• _What needs to be done_
The response should contain only those lines of the entries below that include the string "computer".

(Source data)
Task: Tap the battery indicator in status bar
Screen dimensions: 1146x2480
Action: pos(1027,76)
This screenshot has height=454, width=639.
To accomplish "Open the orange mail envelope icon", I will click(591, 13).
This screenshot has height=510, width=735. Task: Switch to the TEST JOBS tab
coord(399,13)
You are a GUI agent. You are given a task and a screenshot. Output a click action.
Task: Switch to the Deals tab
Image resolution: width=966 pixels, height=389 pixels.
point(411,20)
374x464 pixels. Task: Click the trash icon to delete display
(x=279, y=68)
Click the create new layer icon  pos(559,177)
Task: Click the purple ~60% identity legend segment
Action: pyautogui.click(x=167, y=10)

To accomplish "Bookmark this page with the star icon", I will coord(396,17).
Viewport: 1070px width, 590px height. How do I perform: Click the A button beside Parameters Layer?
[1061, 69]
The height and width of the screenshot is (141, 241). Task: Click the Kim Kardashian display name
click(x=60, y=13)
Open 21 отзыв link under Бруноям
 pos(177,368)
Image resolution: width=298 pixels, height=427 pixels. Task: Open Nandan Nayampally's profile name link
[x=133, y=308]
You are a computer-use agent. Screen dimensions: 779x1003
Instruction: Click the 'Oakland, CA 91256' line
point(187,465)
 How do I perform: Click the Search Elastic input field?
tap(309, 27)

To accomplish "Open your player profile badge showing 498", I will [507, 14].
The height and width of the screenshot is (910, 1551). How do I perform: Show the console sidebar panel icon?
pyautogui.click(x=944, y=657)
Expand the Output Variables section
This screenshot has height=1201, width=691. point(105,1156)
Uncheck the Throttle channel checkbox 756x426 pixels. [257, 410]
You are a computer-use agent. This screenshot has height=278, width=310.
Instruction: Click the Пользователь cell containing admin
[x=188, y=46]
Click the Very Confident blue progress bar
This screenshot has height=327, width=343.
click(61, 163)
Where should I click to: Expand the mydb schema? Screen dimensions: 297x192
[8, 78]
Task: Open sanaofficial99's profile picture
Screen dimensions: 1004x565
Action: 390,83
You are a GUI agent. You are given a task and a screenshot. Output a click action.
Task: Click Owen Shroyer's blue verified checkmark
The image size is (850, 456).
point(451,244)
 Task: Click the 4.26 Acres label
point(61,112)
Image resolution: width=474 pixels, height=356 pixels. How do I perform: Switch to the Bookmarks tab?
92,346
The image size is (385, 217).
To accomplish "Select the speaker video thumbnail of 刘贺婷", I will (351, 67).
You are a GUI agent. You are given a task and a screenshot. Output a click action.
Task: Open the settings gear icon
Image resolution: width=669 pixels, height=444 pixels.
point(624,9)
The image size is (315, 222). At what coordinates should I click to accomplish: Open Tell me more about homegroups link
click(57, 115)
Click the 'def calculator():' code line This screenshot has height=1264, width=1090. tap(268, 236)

• _Result of this exercise_
You are a computer-use agent. Screen dimensions: 779x1003
You are a computer-use agent. This screenshot has height=278, width=310.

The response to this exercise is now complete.